I can only say this is a good practice but not necessarily a best practice.

Hi, all. Actually we can split version numbers by underscore sign, e.g. iwxxm3_1_0. Oracle's best practice allows it, as far as I understood. But my main concern is about performance issues we may be faced if we mix several xmlns for different versions in one schema. Have anybody got an experience of this?

ilkkarinne commented 4 years ago

@jkorosi: the schemaLocation is not an identifier of a namespace and should not be used as one. I strongly prefer using different namespaces for different schemas even though the change would be backward compatible, unless there is a very strong reason to not do it. I have personally already struggled with the "5.1.1" and "5.1.1b" AIXM profiles in FMI's IWXXM/KNMI implementation library because of this very reason: both declare the same namespace http://www.aixm.aero/schema/5.1.1. In software applications this results in issues when the old schema version is used to parse contents created with the new version.
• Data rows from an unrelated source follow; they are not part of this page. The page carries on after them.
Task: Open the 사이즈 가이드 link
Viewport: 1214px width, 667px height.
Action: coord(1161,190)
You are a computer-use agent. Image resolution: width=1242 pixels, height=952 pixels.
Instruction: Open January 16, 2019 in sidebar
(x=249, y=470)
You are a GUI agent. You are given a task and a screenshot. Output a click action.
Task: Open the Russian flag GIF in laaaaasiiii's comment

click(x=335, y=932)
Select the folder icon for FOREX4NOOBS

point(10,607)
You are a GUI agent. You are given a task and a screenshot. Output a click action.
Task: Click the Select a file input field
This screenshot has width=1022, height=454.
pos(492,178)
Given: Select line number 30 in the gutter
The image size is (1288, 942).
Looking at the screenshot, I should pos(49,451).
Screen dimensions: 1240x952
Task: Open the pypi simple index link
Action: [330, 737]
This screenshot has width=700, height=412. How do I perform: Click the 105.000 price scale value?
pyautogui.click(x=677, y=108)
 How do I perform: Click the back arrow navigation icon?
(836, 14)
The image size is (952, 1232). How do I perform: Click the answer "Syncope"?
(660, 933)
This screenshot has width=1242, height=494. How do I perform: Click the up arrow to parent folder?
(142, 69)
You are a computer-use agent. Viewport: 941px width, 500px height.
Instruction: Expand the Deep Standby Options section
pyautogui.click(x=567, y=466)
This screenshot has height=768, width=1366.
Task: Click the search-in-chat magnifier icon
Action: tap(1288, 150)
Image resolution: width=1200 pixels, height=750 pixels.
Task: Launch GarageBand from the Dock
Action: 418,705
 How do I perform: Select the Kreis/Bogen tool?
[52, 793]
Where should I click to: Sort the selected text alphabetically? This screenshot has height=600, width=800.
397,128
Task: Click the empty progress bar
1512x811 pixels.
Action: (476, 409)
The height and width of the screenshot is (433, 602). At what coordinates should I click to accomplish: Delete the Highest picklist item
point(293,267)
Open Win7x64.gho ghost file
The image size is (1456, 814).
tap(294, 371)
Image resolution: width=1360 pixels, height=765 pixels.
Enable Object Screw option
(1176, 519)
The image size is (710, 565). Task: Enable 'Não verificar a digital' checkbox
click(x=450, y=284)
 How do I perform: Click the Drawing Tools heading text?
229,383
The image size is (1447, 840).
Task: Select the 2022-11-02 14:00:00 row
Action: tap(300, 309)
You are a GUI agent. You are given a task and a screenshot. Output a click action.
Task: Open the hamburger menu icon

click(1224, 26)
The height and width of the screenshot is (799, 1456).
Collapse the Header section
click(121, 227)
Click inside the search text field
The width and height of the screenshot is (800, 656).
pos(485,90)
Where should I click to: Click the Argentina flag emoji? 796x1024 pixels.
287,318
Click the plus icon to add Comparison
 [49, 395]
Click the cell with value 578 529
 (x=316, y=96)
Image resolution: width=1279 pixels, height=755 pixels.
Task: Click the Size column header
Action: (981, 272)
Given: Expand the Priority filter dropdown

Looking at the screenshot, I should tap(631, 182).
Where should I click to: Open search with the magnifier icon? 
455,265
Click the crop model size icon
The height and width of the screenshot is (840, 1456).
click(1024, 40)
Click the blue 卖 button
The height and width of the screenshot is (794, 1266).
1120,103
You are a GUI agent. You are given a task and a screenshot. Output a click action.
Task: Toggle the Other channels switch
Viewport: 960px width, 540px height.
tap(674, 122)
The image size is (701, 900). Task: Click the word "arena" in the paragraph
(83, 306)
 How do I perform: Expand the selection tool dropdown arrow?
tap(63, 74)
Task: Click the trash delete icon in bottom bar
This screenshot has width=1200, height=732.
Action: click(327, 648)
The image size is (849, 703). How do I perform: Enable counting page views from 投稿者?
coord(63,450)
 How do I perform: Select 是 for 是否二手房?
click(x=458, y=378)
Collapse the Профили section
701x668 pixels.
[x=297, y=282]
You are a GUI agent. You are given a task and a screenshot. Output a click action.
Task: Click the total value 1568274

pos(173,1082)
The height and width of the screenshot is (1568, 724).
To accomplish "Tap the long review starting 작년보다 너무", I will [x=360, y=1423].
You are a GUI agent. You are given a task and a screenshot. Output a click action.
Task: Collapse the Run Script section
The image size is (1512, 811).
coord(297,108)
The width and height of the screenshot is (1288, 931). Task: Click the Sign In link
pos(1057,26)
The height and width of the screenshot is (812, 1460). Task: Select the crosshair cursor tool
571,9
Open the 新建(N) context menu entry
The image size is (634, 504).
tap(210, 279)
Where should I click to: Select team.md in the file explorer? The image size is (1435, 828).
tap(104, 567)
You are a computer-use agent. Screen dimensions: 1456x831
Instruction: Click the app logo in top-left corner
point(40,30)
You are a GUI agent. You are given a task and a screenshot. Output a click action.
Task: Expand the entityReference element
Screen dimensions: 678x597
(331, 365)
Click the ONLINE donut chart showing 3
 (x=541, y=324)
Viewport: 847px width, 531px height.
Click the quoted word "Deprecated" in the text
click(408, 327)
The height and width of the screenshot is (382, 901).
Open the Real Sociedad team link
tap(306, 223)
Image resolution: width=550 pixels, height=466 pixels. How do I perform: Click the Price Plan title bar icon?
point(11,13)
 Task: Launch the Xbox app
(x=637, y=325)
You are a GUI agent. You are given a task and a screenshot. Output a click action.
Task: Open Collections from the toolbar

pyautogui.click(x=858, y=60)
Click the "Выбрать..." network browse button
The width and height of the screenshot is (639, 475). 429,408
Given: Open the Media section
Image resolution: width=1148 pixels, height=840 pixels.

As the namespace is the schema identifier and not the schemaLocation, systems cannot determine which version they should use.

@moryakovdv: yes, you can use underscores as part of the namespace prefix, but the document you referred is not relevant to this as far as I can tell.

blchoy commented 4 years ago

@jkorosi: For better illustration this is how collective should look like by my opinion

This is exactly our preferred way of creating a collective.

@ilkkarinne: I have personally already struggled with the "5.1.1" and "5.1.1b" AIXM profiles in FMI's IWXXM/KNMI implementation library...

This was followed in #199. Our solution is to adopt the full AIXM schema as the similarly named AIXM elements in the full schema and weather profile could be different and this may cause confusion even if they are properly identified by different name spaces. This will be changed in IWXXM 3.0.1 real soon.

jkorosi commented 4 years ago

@blchoy: Yes, you are right. It is mentioned in the section Content of COLLECT documents. I have it in my mind that it is like this. I should better look for before I ask. Also, examples are created with respect to this.

For some reason, I expected that it would be mentioned e.g. in FT2019-2 WMO-306 Vol I.3.docx. Maybe it should be also mentioned at IWXXM-3.0-Tutorial-collect.

blchoy commented 4 years ago

I didn't hear any objection with my multiple IWXXM version schematron file in my previous post.

My final solution will be as follow:

For each IWXXM version there will be (i) a iwxxm.sch which is supposed to be used with reports of that particular version with or without being encapsulated in COLLECT, and (ii) a iwxxm-multiversion.sch which is supposed to be used with reports of that particular version and all previous (official) versions with or without being encapsulated in COLLECT.

The reason for still keeping iwxxm.sch is because iwxxm-multiversion.sch will grow in size with each release and for those producers who only care about the reports they are preparing there is a chance for them to save some computing resources by using iwxxm.sch.

The above will be made available in the upcoming IWXXM version 3.1-dev.